RESAW (Research Infrastructure for the Study of Archived Web Materials) is an initiative created in 2012 with the aim of promoting studies based on archived Web content, in areas such as Social Sciences, Digital Arts and Humanities.

The RESAW 2023 conference was held at the MUCEM Lab (Mediterranean Institute of Heritage Crafts) in Marseille on June 5-6, 2023, under the theme Exploring the Archived Web During a Highly Transformative Age.

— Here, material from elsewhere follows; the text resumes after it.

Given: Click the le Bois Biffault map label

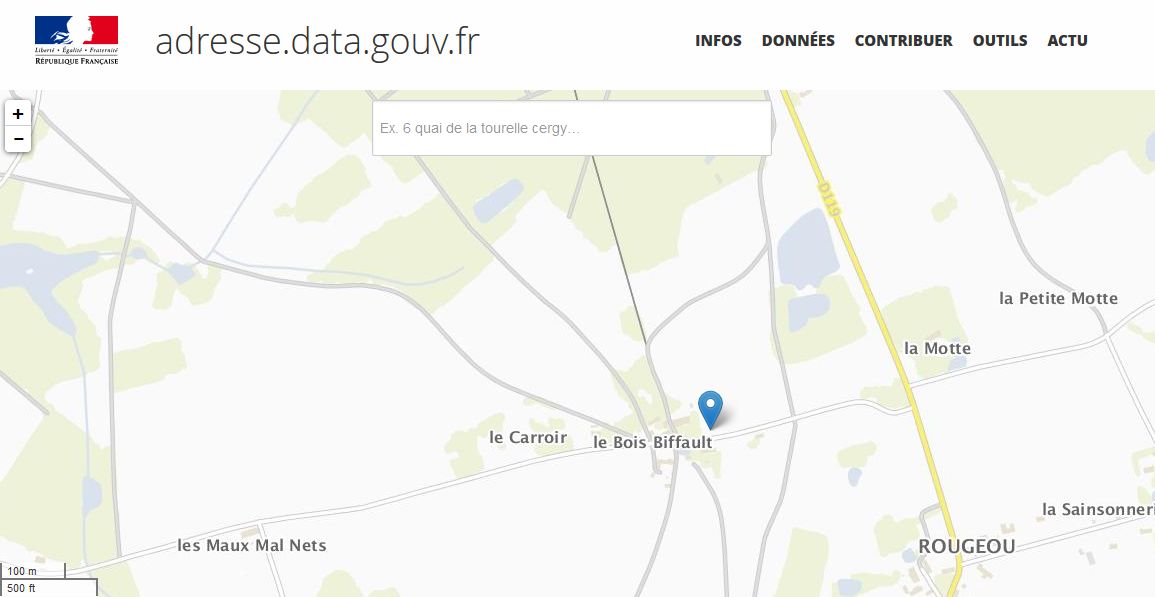Looking at the screenshot, I should (x=653, y=442).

Contributions from Arquivo.pt to RESAW 2023

Arquivo.pt contributed with presentations to the sessions Web Archive in Mediterranean area and its merge (4.A), From online Tools to Web Archive (6.B.), Towards a participatory approach to collections (9. A.), Digging up the materials for writing web history (9.B.).

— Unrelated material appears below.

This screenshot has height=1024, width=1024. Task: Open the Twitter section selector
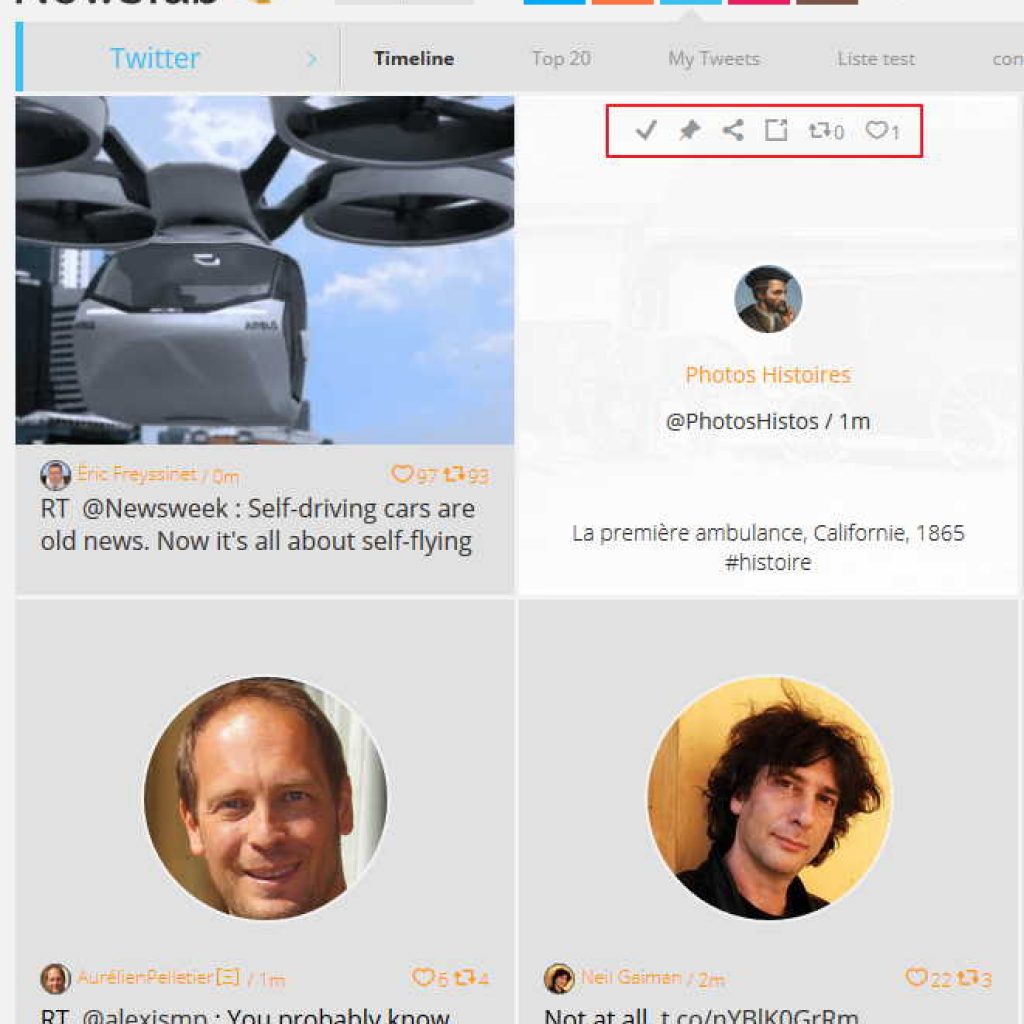point(155,59)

  • How to research governmental web data? (abstract, slides)
  • Archiving Cryptocurrencies (abstract, slides)
  • Time to explore, time to learn from the archived web: Arquivo.pt training initiative (abstract, slides)
  • Exhibiting Web Memories from Arquivo.pt: a call for community participation (abstract, slides)

CLEOPATRA Project Meeting

The CLEOPATRA Project, led by the L3S Research Center at the Gottfried Wilhelm Leibniz University of Hannover, has developed since 2019 a training programme for doctoral researchers (Early Stage Researcher, PhD).

Arquivo.pt has participated in three courses: Incentives design for hybrid multilingual information processing and analytics, in Southampton; National and transnational media coverage of European parliamentary elections, 2004-2014, London; and NLP for under-resourced languages, in Zagreb, Croatia.

In 2022, the Arquivo.pt welcomed two researchers in its facilities who used the archived resources and received special support from the Arquivo.pt team to develop their research.

The CLEOPATRA Project ended in 2023 with a meeting on the 16th May, in Hannover, which brought together Professors, Researchers and representatives of the institutions involved.

Daniel Gomes, Arquivo.pt’s Manager, highlighted the new tools that Arquivo.pt makes available and the results of the work carried out by the researchers that have passed through Arquivo.pt.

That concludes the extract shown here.